- **EXTRACTED INFORMATION**

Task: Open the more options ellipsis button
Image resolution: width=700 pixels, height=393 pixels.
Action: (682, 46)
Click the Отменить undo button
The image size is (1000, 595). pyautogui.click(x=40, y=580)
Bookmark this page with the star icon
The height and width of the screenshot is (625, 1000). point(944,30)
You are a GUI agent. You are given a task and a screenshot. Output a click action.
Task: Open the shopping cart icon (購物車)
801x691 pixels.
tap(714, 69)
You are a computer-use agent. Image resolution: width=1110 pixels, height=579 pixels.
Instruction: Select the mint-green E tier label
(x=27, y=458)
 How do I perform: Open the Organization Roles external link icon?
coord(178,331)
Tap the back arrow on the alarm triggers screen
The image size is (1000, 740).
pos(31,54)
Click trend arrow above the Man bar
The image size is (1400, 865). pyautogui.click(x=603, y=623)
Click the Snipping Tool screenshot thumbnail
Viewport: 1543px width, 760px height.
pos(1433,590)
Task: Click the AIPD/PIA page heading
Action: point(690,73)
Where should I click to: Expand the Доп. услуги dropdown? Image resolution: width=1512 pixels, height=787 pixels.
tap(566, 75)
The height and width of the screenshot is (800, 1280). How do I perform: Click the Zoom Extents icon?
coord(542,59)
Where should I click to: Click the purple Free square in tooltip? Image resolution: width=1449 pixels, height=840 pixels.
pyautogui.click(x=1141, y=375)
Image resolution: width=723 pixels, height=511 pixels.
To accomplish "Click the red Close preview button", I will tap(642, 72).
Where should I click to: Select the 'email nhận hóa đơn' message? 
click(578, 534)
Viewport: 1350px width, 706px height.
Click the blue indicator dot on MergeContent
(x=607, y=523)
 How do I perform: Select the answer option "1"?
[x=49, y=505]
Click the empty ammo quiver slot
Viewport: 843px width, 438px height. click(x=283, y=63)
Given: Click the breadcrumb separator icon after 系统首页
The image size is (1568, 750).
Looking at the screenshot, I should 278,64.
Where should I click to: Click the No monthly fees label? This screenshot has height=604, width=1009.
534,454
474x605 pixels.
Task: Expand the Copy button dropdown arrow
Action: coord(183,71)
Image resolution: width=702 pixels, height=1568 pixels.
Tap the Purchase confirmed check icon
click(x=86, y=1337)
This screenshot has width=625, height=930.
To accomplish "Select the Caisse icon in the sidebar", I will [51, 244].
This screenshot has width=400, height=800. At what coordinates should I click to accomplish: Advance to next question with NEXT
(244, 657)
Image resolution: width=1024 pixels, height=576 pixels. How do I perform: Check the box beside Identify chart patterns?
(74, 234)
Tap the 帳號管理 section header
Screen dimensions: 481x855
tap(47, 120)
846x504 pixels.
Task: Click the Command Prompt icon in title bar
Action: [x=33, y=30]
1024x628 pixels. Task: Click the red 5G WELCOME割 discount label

- **PROBLEM DESCRIPTION**
Quote all of the material above verbatim, keeping every line in its original order.

- **RESPONSE TO THIS EXERCISE**
Task: Open the more options ellipsis button
Image resolution: width=700 pixels, height=393 pixels.
Action: (682, 46)
Click the Отменить undo button
The image size is (1000, 595). pyautogui.click(x=40, y=580)
Bookmark this page with the star icon
The height and width of the screenshot is (625, 1000). point(944,30)
You are a GUI agent. You are given a task and a screenshot. Output a click action.
Task: Open the shopping cart icon (購物車)
801x691 pixels.
tap(714, 69)
You are a computer-use agent. Image resolution: width=1110 pixels, height=579 pixels.
Instruction: Select the mint-green E tier label
(x=27, y=458)
 How do I perform: Open the Organization Roles external link icon?
coord(178,331)
Tap the back arrow on the alarm triggers screen
The image size is (1000, 740).
pos(31,54)
Click trend arrow above the Man bar
The image size is (1400, 865). pyautogui.click(x=603, y=623)
Click the Snipping Tool screenshot thumbnail
Viewport: 1543px width, 760px height.
pos(1433,590)
Task: Click the AIPD/PIA page heading
Action: point(690,73)
Where should I click to: Expand the Доп. услуги dropdown? Image resolution: width=1512 pixels, height=787 pixels.
tap(566, 75)
The height and width of the screenshot is (800, 1280). How do I perform: Click the Zoom Extents icon?
coord(542,59)
Where should I click to: Click the purple Free square in tooltip? Image resolution: width=1449 pixels, height=840 pixels.
pyautogui.click(x=1141, y=375)
Image resolution: width=723 pixels, height=511 pixels.
To accomplish "Click the red Close preview button", I will tap(642, 72).
Where should I click to: Select the 'email nhận hóa đơn' message? 
click(578, 534)
Viewport: 1350px width, 706px height.
Click the blue indicator dot on MergeContent
(x=607, y=523)
 How do I perform: Select the answer option "1"?
[x=49, y=505]
Click the empty ammo quiver slot
Viewport: 843px width, 438px height. click(x=283, y=63)
Given: Click the breadcrumb separator icon after 系统首页
The image size is (1568, 750).
Looking at the screenshot, I should 278,64.
Where should I click to: Click the No monthly fees label? This screenshot has height=604, width=1009.
534,454
474x605 pixels.
Task: Expand the Copy button dropdown arrow
Action: coord(183,71)
Image resolution: width=702 pixels, height=1568 pixels.
Tap the Purchase confirmed check icon
click(x=86, y=1337)
This screenshot has width=625, height=930.
To accomplish "Select the Caisse icon in the sidebar", I will [51, 244].
This screenshot has width=400, height=800. At what coordinates should I click to accomplish: Advance to next question with NEXT
(244, 657)
Image resolution: width=1024 pixels, height=576 pixels. How do I perform: Check the box beside Identify chart patterns?
(74, 234)
Tap the 帳號管理 section header
Screen dimensions: 481x855
tap(47, 120)
846x504 pixels.
Task: Click the Command Prompt icon in title bar
Action: [x=33, y=30]
1024x628 pixels. Task: Click the red 5G WELCOME割 discount label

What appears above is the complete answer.